In Weeks 8–9, we enhanced our pipelined processor by integrating cache support to reduce memory access overhead. By storing frequently accessed data in on-chip memory (caches), we introduced additional hardware, including registers and logic units. We implemented separate Level-1 (L1) instruction and data caches to eliminate structural hazards in the pipeline’s fetch and memory stages. For the data cache, we adopted a 2-way set associativity configuration to minimize conflict misses and employed an LRU (Least Recently Used) replacement policy for both caches. While adding caches slightly increases the miss penalty due to the additional cache lookup time, it significantly improves hit rate and access latency. This aligns with Amdahl’s Law by optimizing the common-case performance, leading to reduced overall execution time.

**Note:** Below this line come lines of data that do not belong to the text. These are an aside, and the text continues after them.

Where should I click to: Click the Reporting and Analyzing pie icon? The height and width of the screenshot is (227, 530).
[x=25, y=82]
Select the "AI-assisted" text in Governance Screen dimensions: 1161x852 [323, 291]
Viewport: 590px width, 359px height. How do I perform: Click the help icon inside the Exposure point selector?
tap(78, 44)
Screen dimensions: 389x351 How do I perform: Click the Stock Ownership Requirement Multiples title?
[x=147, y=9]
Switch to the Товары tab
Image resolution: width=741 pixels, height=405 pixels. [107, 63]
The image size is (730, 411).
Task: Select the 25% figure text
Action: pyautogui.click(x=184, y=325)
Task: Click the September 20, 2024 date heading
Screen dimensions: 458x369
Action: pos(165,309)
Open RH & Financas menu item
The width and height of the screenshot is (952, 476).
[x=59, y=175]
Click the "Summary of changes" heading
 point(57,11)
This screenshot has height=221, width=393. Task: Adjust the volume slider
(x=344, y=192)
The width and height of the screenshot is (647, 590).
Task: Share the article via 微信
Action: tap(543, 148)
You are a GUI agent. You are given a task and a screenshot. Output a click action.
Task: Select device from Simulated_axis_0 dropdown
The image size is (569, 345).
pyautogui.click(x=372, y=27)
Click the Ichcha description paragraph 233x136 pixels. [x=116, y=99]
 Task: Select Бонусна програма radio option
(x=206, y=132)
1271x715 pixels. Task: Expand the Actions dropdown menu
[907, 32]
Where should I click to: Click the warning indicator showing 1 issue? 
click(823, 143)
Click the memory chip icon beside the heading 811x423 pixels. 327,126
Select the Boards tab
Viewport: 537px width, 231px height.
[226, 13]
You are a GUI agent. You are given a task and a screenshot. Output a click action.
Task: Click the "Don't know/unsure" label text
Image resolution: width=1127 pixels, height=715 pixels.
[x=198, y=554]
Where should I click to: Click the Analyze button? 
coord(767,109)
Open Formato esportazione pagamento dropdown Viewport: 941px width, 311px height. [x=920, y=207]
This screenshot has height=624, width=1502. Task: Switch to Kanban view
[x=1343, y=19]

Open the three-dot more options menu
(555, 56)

To further enhance performance, we extrapolated the design into a multicore architecture. We integrated two pipelined cores with caches through a shared bus controller. To manage concurrent access to shared global memory, we implemented the MSI (Modified, Shared, Invalid) coherence protocol. This protocol ensures single-writer, multiple-reader consistency at any given time. The multicore setup offers significant advantages over a single pipelined processor with cache by enabling parallel instruction execution via parallel algorithms. While individual instruction latencies may increase due to bus protocol overhead, the overall throughput nearly doubles, thanks to the simultaneous operation of the two cores and the snoop-based cache coherence mechanism.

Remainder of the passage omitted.